PROBLEM STATEMENT: Where the word "right" appears in a line of the entries below, count that line and give the total alone.

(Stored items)
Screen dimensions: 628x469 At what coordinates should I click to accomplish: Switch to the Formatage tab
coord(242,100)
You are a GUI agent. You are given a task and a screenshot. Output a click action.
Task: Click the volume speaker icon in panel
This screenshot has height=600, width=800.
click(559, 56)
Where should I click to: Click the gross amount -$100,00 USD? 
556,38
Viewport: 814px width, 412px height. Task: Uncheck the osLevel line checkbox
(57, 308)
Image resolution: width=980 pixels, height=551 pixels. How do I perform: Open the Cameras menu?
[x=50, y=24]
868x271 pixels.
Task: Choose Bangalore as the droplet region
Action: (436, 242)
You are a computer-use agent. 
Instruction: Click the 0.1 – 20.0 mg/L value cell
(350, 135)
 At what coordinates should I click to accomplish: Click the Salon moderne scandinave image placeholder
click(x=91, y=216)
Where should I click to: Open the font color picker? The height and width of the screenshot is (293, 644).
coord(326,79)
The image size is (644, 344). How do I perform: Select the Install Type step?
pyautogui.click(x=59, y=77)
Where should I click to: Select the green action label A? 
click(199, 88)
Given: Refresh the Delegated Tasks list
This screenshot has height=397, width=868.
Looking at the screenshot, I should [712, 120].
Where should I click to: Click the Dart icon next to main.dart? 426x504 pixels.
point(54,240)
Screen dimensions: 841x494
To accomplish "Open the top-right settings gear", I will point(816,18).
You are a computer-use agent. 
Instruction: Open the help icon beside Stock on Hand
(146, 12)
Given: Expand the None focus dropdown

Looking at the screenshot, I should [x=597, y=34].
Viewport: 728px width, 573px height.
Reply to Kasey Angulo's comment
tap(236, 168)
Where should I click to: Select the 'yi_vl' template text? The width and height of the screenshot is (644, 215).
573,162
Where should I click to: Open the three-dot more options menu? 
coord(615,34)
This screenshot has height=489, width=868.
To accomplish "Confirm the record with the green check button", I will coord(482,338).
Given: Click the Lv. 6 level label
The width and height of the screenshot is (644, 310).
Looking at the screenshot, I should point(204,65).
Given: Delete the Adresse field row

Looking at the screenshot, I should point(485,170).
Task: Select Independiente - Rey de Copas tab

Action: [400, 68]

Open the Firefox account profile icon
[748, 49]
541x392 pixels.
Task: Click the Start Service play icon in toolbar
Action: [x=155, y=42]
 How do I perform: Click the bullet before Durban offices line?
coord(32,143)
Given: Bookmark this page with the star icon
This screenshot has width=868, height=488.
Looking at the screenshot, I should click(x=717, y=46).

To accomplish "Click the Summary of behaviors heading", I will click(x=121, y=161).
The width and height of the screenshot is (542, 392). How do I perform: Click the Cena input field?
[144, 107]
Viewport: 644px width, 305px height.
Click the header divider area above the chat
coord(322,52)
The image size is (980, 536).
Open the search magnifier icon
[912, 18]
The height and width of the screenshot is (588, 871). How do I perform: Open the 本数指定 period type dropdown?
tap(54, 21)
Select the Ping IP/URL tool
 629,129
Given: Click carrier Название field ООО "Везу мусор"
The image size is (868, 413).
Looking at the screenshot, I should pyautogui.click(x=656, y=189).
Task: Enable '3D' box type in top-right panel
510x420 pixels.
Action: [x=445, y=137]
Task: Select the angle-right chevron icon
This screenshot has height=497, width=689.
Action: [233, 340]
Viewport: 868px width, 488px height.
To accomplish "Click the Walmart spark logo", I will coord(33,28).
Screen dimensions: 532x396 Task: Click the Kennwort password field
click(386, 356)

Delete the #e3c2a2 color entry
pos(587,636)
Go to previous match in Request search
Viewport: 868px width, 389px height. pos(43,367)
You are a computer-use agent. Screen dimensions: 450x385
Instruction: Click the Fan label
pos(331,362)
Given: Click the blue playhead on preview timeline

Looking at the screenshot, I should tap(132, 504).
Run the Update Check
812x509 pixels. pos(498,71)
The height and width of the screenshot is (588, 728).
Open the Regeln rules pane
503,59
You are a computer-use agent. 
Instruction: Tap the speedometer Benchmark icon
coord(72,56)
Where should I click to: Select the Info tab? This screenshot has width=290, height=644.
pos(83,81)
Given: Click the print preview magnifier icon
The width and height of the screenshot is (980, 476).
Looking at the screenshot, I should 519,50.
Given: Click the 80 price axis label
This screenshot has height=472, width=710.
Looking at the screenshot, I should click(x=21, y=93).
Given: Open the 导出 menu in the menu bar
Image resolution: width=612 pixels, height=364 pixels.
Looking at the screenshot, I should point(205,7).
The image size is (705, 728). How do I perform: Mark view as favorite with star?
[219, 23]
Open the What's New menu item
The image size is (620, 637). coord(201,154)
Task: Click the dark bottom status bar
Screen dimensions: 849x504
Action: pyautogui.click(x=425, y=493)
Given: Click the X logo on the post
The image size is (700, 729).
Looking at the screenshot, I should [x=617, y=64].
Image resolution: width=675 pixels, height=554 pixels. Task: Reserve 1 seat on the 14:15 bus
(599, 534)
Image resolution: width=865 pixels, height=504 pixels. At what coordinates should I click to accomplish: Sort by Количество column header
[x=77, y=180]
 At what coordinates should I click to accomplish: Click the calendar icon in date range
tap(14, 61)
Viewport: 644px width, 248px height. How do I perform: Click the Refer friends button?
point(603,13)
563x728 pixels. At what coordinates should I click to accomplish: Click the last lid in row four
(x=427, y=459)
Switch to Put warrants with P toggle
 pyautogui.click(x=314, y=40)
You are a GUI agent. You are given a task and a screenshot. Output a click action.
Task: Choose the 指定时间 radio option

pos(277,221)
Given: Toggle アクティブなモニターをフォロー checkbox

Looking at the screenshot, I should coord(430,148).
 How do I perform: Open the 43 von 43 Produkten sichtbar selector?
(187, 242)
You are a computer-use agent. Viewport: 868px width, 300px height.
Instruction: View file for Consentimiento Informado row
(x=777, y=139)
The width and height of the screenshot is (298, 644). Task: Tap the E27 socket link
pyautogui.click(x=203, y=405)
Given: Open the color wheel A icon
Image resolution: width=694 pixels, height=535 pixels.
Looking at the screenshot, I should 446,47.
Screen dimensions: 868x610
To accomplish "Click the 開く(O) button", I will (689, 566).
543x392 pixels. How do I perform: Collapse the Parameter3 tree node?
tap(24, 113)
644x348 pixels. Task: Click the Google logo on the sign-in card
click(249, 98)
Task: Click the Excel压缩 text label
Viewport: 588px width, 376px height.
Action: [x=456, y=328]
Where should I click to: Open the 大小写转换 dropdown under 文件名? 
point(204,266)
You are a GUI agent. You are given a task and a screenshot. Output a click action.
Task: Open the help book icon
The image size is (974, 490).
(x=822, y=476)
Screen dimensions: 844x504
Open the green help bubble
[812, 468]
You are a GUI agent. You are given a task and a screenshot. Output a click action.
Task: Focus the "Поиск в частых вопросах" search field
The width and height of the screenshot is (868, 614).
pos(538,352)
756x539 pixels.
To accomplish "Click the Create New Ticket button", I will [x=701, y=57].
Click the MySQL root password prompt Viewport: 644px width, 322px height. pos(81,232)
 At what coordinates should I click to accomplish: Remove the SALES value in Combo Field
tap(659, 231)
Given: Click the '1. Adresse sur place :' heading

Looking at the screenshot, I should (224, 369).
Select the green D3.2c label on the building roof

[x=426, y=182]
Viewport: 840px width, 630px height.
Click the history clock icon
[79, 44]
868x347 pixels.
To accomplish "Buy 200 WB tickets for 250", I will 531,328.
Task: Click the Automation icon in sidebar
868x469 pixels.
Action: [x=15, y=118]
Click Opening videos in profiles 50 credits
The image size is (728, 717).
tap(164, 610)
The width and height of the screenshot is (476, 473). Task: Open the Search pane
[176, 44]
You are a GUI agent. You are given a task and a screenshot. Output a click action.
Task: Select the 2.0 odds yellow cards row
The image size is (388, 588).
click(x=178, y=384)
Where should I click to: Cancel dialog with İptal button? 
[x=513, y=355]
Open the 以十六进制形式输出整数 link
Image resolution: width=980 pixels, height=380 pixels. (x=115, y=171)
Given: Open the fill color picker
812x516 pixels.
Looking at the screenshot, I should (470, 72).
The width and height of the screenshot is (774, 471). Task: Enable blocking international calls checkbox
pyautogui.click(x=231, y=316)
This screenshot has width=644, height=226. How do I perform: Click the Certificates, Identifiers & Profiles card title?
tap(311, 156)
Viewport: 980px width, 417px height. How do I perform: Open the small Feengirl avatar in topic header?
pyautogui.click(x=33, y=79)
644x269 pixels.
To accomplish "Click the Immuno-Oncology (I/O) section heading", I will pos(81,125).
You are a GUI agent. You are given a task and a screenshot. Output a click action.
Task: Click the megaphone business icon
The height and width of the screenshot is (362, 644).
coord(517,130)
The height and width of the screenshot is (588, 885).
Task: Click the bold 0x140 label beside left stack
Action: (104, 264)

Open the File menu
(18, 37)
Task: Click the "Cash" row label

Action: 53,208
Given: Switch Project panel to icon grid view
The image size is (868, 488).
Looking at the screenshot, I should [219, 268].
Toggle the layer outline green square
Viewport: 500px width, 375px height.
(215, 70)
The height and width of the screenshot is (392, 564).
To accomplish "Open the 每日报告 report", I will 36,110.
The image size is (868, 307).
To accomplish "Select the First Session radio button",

ANSWER FOR THE TASK: 3